--- Start Data to use ---
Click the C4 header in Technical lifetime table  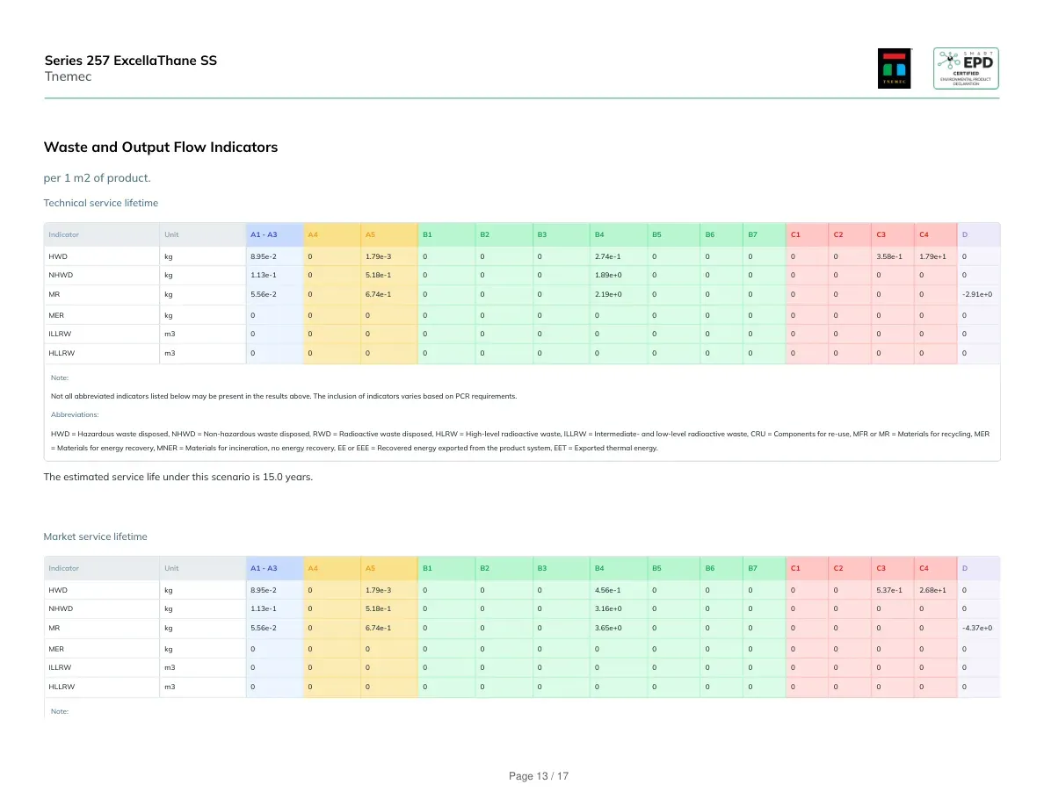[x=924, y=234]
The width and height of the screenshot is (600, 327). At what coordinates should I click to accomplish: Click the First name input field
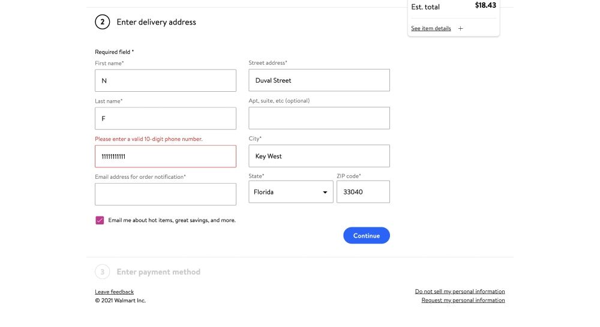click(166, 80)
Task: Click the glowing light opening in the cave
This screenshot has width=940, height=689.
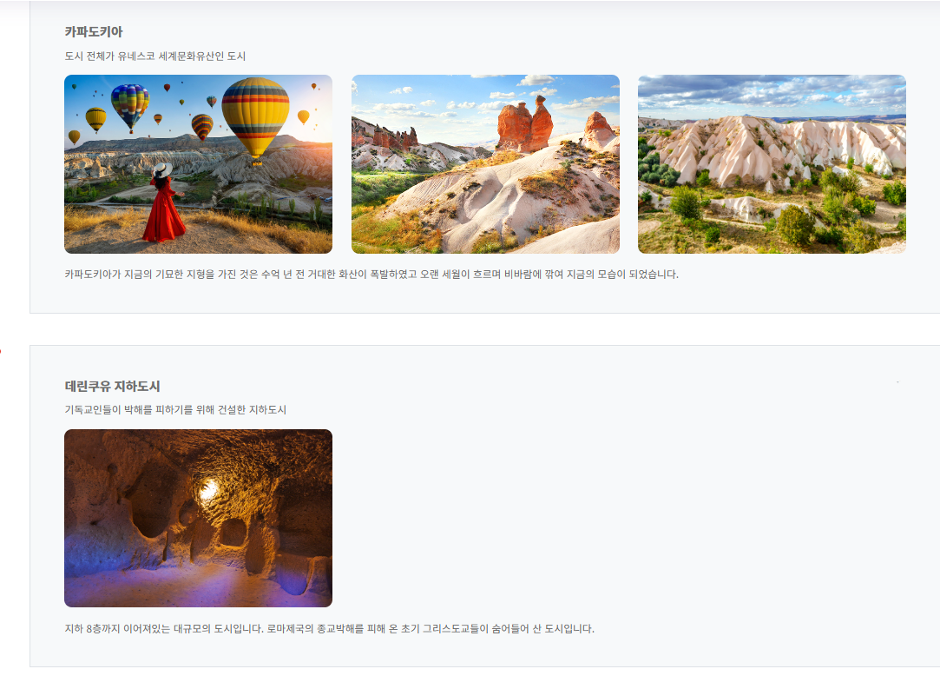Action: click(208, 490)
--- End Data to use ---
## What you have to do
Output the entries from the line containing "Task: Click the" through the end of the entries as a two-column CSV with the columns "instruction" and "target". Give one row per entry, with each value in a single quoted field, line breaks replaced by spaces, and the pictures omitted.

## Reply
instruction,target
"Task: Click the glowing light opening in the cave This screenshot has width=940, height=689.","Action: click(208, 490)"